Double panel at the ISSN conference, Aarhus 2026.

This panel explores how narrative trust is negotiated in a postdigital media landscape in which stories circulate across both analogue and digital forms. As storytelling moves between novels, platforms, and public self-presentation, traditional ideas of authorship, reliability, and readerly trust are increasingly unsettled. Scrutiny once directed at fictional narrators now extends to authors and public personas, while platforms such as Goodreads, Instagram, and TikTok shape how credibility is performed and contested. Bringing together perspectives from literary and media theory, the panel examines how trust becomes a distributed and relational process that unfolds across texts, readers, and the media environments in which stories are produced and received.

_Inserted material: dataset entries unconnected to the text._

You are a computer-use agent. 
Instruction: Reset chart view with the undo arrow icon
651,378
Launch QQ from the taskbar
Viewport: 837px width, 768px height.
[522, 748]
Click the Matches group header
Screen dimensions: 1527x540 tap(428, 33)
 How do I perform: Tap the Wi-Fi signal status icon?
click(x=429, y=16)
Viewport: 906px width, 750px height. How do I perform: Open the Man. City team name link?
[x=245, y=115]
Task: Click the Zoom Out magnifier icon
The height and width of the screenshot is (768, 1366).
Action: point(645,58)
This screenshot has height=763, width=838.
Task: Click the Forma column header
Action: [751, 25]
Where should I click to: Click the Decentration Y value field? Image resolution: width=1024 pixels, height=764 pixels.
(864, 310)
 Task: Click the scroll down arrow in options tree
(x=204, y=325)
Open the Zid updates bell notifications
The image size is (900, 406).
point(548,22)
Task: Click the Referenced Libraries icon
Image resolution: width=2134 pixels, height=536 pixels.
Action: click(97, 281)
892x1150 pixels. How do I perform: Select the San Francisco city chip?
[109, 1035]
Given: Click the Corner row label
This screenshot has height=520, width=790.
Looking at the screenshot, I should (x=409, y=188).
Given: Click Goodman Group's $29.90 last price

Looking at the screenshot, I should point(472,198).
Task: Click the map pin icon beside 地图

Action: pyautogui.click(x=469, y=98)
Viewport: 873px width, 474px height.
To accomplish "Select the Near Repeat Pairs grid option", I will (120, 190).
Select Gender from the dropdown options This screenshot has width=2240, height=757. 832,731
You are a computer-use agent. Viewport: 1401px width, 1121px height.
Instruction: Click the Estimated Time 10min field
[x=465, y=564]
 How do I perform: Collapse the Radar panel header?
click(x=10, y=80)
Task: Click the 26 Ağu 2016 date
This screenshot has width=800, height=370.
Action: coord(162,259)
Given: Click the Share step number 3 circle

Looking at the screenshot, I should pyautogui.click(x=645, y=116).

Organizers: Siebe Bluijs, Anna-Lena Eick, Ruben Vanden Berghe, Inge van de Ven

Featured Papers:

  • Anna-Lena Eick: Postdigital (Un-)Reliability in Olivia Sudjic's Sympathy (2017)
  • Siebe Bluijs & Inge van de Ven: 'In Chat We Trust': Large Language Models as Unreliable Narrators
  • Ruben Vanden Berghe: Lyricality and the Quest for Authenticity in Vincent Van Meenen's 0xBlixa (2023)
  • Ilja Leonard Pfeijffer, Eline Peeters & Sander Bax: Trusting the Transmedial Implied Authors of Literary Celebrity
  • Tuuli Hongisto: Developing the Perfect Story: Examining How Narrative Trust Is Built in Story Generation Research
  • Rachid Benharrousse: Gendered Epistemologies of Trust: Female Unreliability Across Legal, Literary, and Digital Spheres
2026

Special Issue: Narratology and the Postdigital

A forthcoming special issue of Frontiers of Narrative Studies (Fall 2026) brings together scholars working across literary studies, media studies, and narrative theory to examine how established concepts such as voice, authorship, unreliability, and character are being reshaped by hybrid print–digital forms, platformed storytelling, and AI-generated texts. By putting narratological theory in conversation with postdigital media practices, the issue highlights both the continued relevance of narratology and the need to rethink its tools in light of changing narrative environments.

Network members involved: Siebe Bluijs, Ruben Vanden Berghe, Inge van de Ven (eds.); Contributions by Anna-Lena Eick, Alexandra Georgakopoulou, Bartosz Lutostański, Virginia Pignagnoli.